Viene spontanea un’osservazione: in Italia ci sono 8.092 comuni, dei quali oltre la metà montani; in Francia, che più o meno ha la stessa popolazione su quasi il doppio della superficie, i comuni sono oltre 36.682; sono 12.104 in Germania, che non ha quasi montagne,  e 8.116 in Spagna, che ha 20 milioni di abitanti in meno rispetto a noi. Se si vuol fare un raffronto con la Svizzera allora bisogna dire che questa, con una popolazione inferiore a quella della Lombardia (due milioni di abitanti in meno) ha 2.516 comuni contro i 1.500 lombardi. Allora si può dire che non è il caso di scaldarsi tanto, perché in proporzione noi abbiamo meno comuni di Francia, Germania, Spagna e Svizzera. Oppure prendiamo atto che questi Paesi sono più spreconi di noi?
Bisogna anche intendersi sul termine “comune”, perché non ha senso usare lo stesso termine per Torino, Pinerolo  e Moncenisio (metropoli, grande città e piccolissimo centro) o, peggio, trattarli nella stessa maniera; così come non bisogna confondere l’autonomia e l’identità comunale con la gestione dei servizi: qui sì che si può razionalizzare, rendendo per esempio obbligatoria la gestione associata degli stessi.
Insomma: si vuole fare una riforma dell’organizzazione dello Stato con qualche ritocco alla Costituzione? Si vuole finalmente stabilire, una volta per tutte, chi fa cosa, eliminando doppioni e sprechi? Benissimo, sono d’accordo anche le Associazioni delle autonomie locali, ma facciamolo nelle sedi parlamentari adatte e con i dovuti confronti in base alla Carta delle autonomie e non negli schiamazzanti teatrini televisivi, che di questi tempi celebrano anche processi!

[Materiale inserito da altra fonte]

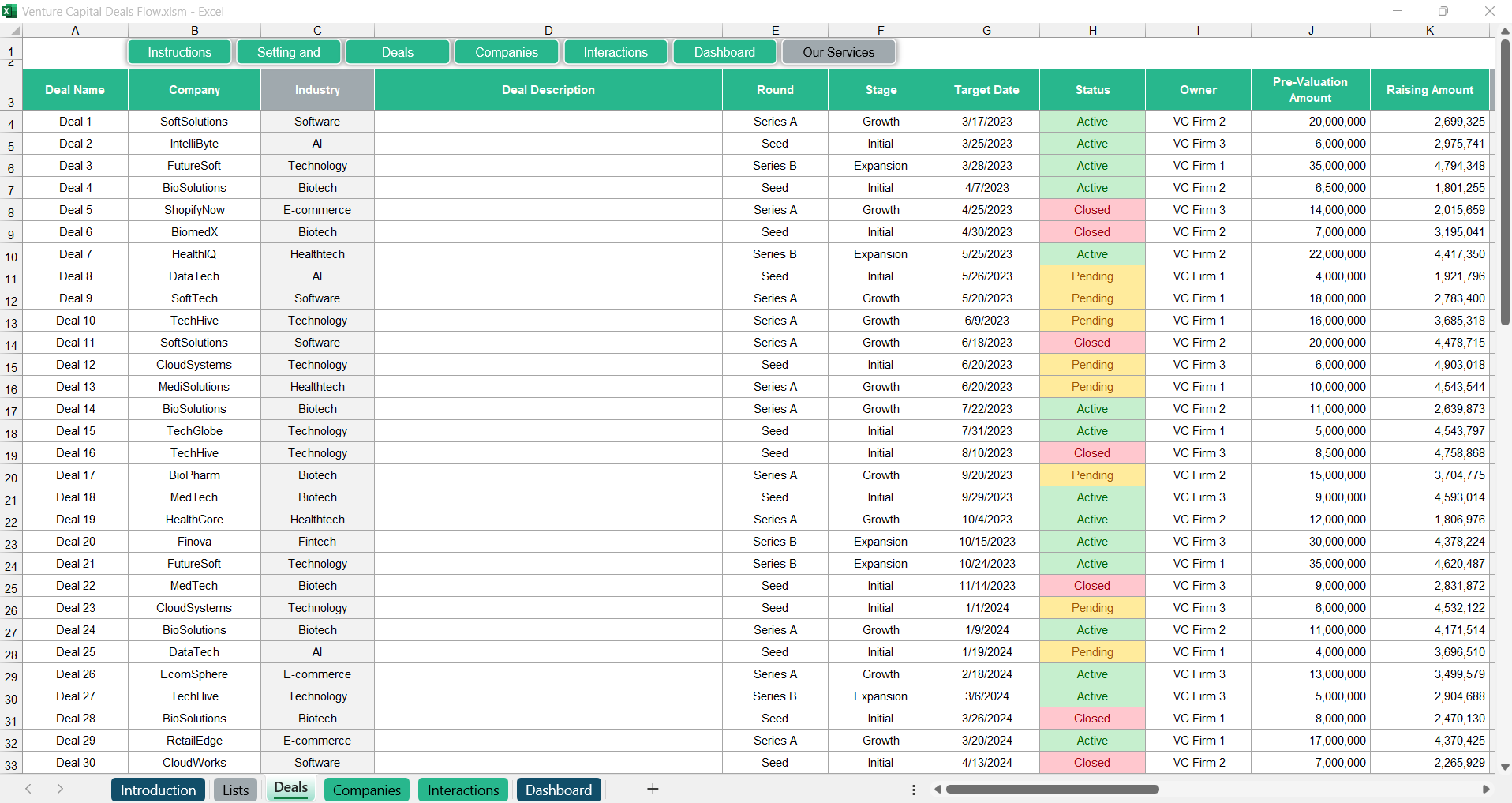
Task: Select the column D header
Action: click(548, 30)
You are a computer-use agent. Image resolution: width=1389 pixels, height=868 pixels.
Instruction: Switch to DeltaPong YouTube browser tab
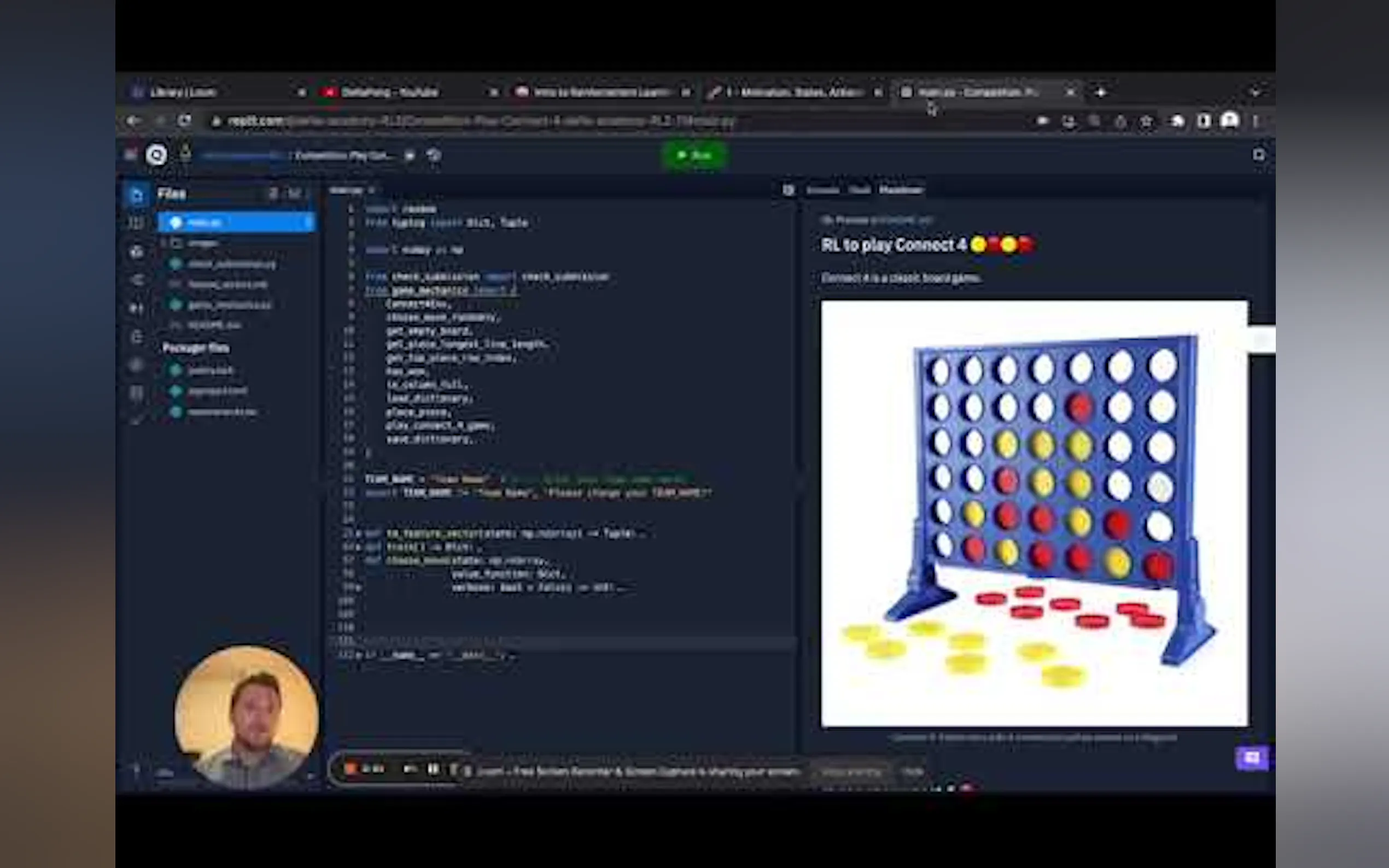point(389,92)
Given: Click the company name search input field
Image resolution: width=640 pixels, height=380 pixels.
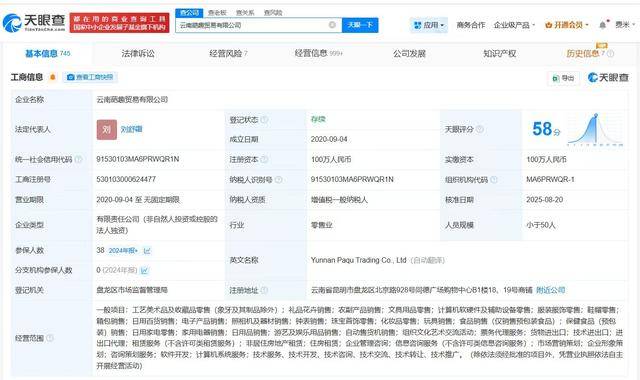Looking at the screenshot, I should point(253,25).
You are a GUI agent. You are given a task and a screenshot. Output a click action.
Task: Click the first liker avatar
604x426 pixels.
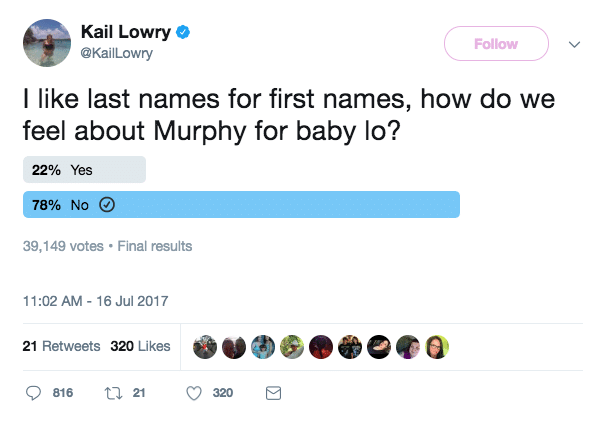(205, 347)
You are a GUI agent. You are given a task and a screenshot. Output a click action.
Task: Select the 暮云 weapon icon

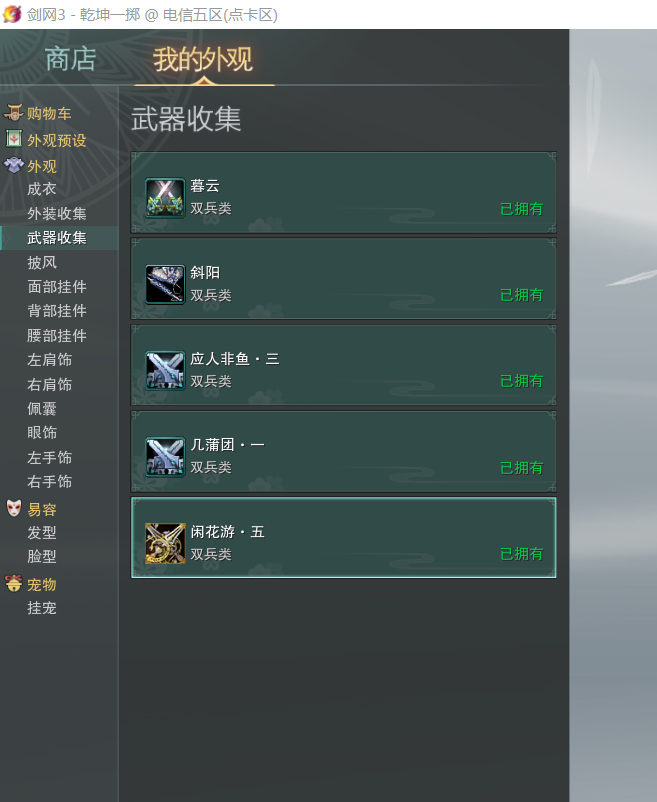(165, 198)
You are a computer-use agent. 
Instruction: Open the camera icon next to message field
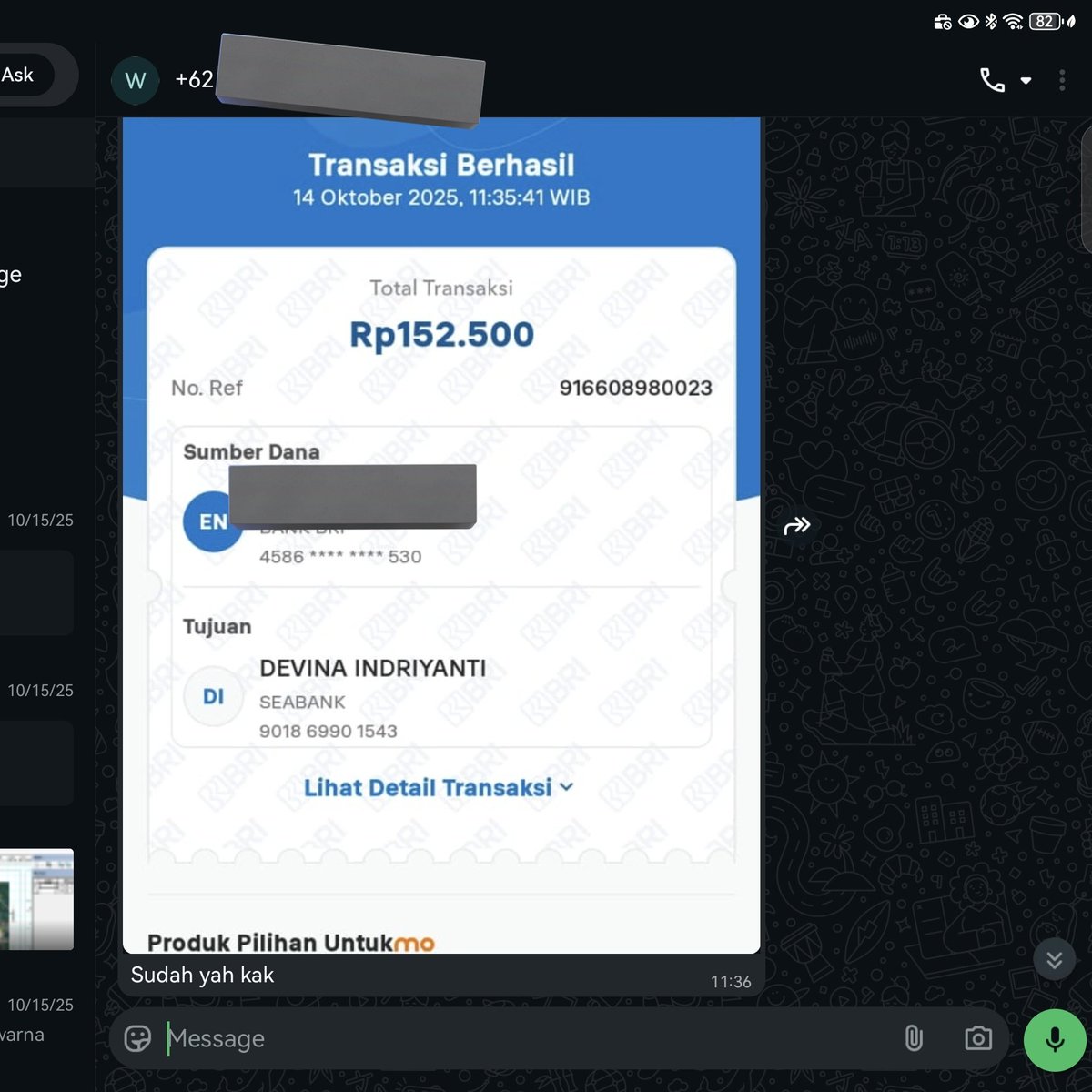(x=977, y=1038)
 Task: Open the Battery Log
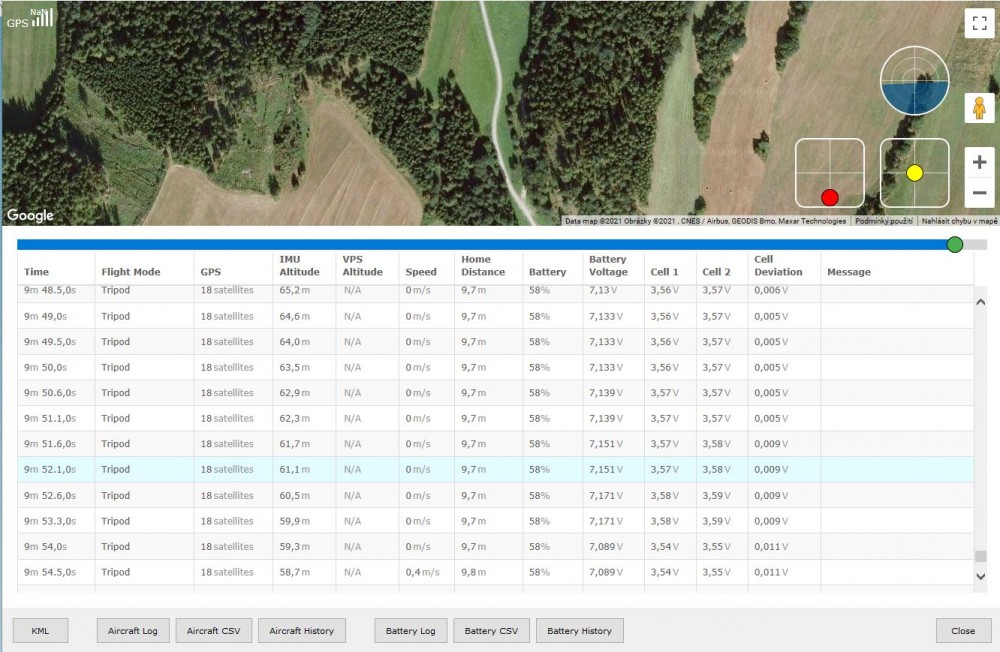(x=410, y=631)
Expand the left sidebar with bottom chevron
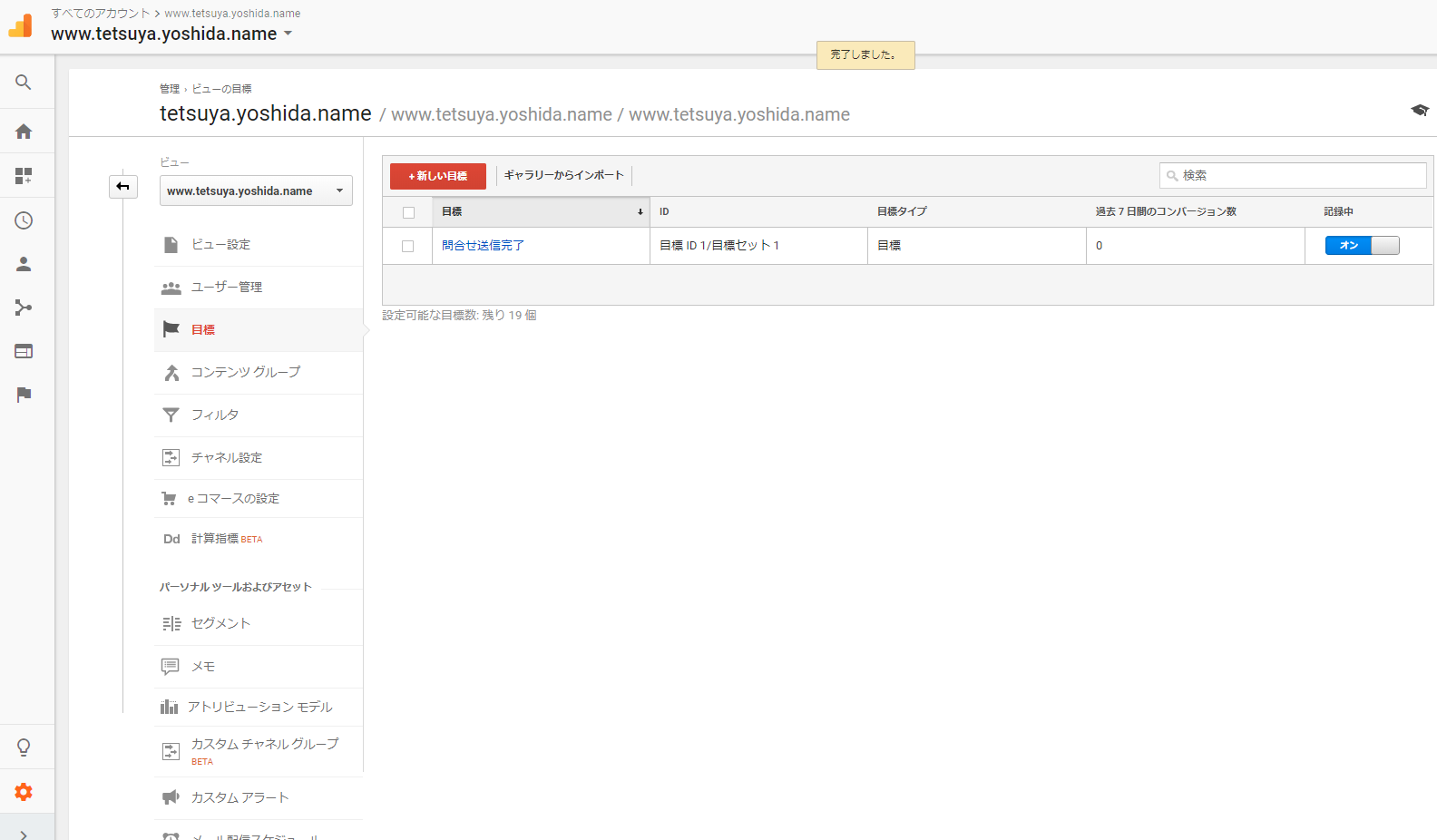The height and width of the screenshot is (840, 1437). click(24, 834)
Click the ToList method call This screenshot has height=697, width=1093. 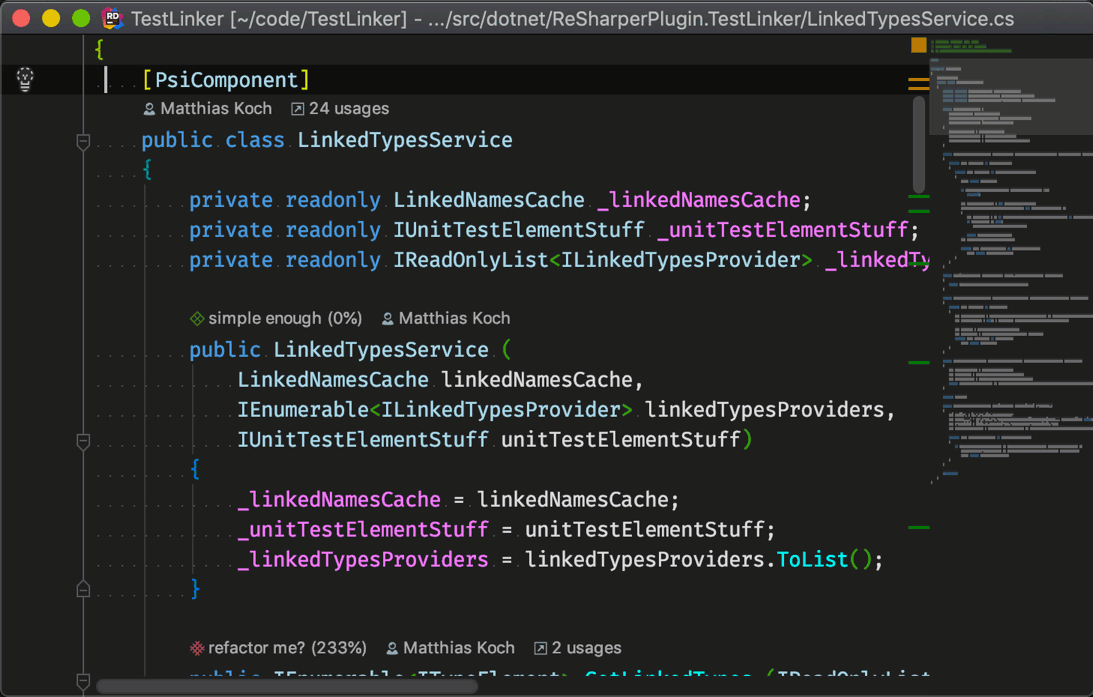[812, 559]
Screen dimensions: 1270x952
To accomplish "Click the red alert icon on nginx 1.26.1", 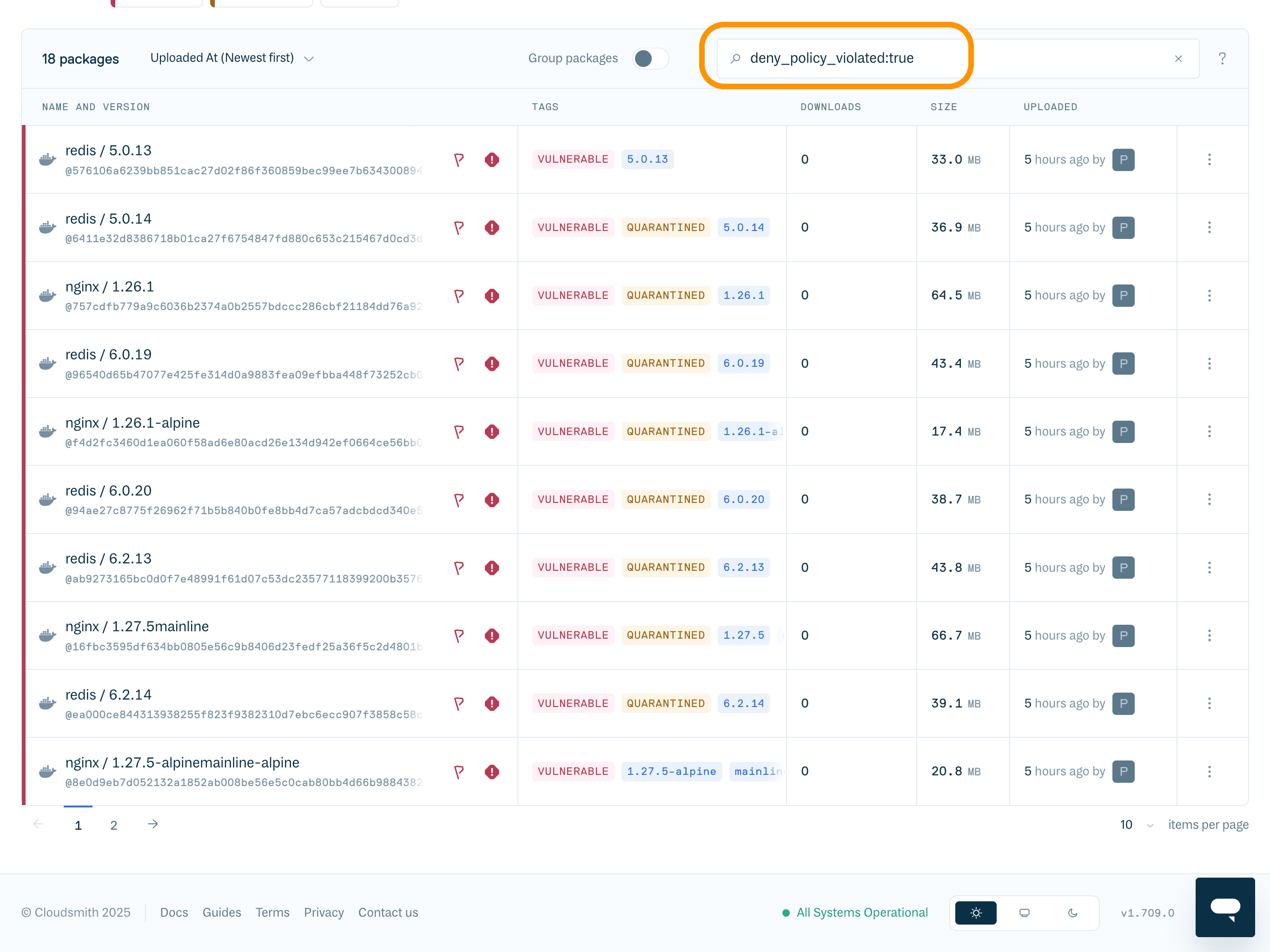I will tap(491, 296).
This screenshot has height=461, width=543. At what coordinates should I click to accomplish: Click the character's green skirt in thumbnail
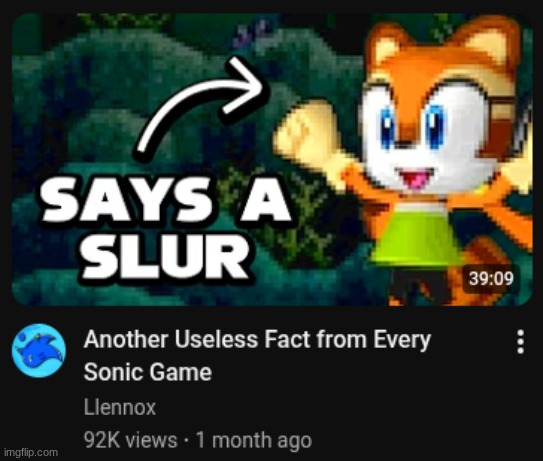pos(417,237)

Possibile che non sia mai possibile affrontare i problemi con i dovuti approfondimenti, anziché sull’onda di emotive suggestioni del momento?
Quello che si teme è che questo attacco alle istituzioni democratiche più deboli dell’organizzazione locale dello Stato sottintenda invece, con la scusa dell’abbattimento dei costi della politica (cosa che coinvolge anche la possibile eliminazione delle province) l’instaurazione di un neo-centralismo statale dopo la grande abbuffata di decentramento amministrativo attuato, non sempre benissimo, nel recente passato (Stato che delega alle regioni, queste a loro volta a province, comuni e comunità montane).
Infine: qualcuno ha detto che eliminando un tot di piccoli Comuni si diminuisce il rischio di localismi e personalismi che alcuni scandali hanno messo in evidenza. Perché, nei grossi centri non succede?